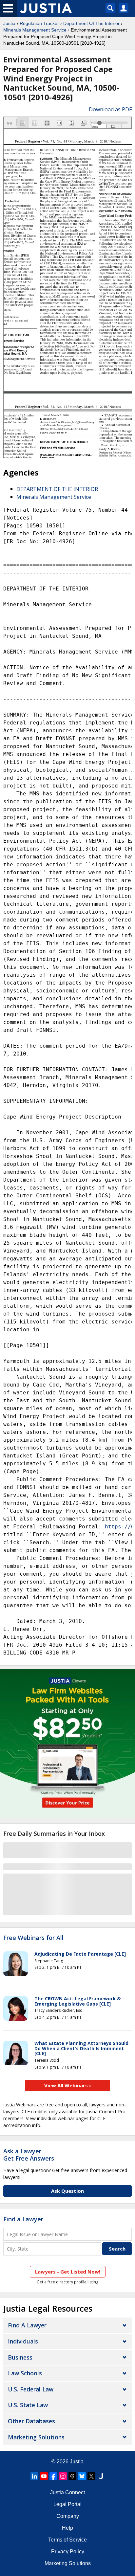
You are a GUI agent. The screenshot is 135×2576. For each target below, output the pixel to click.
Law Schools (25, 2373)
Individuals (23, 2341)
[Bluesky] (82, 2476)
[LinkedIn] (34, 2476)
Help (67, 2528)
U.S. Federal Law (30, 2389)
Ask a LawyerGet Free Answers (28, 2154)
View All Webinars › (67, 2085)
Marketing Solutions (36, 2437)
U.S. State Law (28, 2405)
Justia (9, 23)
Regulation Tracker (39, 23)
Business (20, 2357)
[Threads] (72, 2476)
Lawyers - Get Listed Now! (67, 2271)
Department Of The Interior (91, 23)
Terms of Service (67, 2540)
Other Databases (31, 2421)
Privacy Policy (67, 2551)
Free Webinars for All (33, 1938)
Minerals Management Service (35, 30)
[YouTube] (44, 2476)
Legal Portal (67, 2504)
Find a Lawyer (23, 2219)
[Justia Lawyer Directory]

WHAT NEEDS TO BE DONE: Copy out every line in the listing where the word "Webinars" appears.

WRITTEN RESPONSE:
View All Webinars › (67, 2085)
Free Webinars for All (33, 1938)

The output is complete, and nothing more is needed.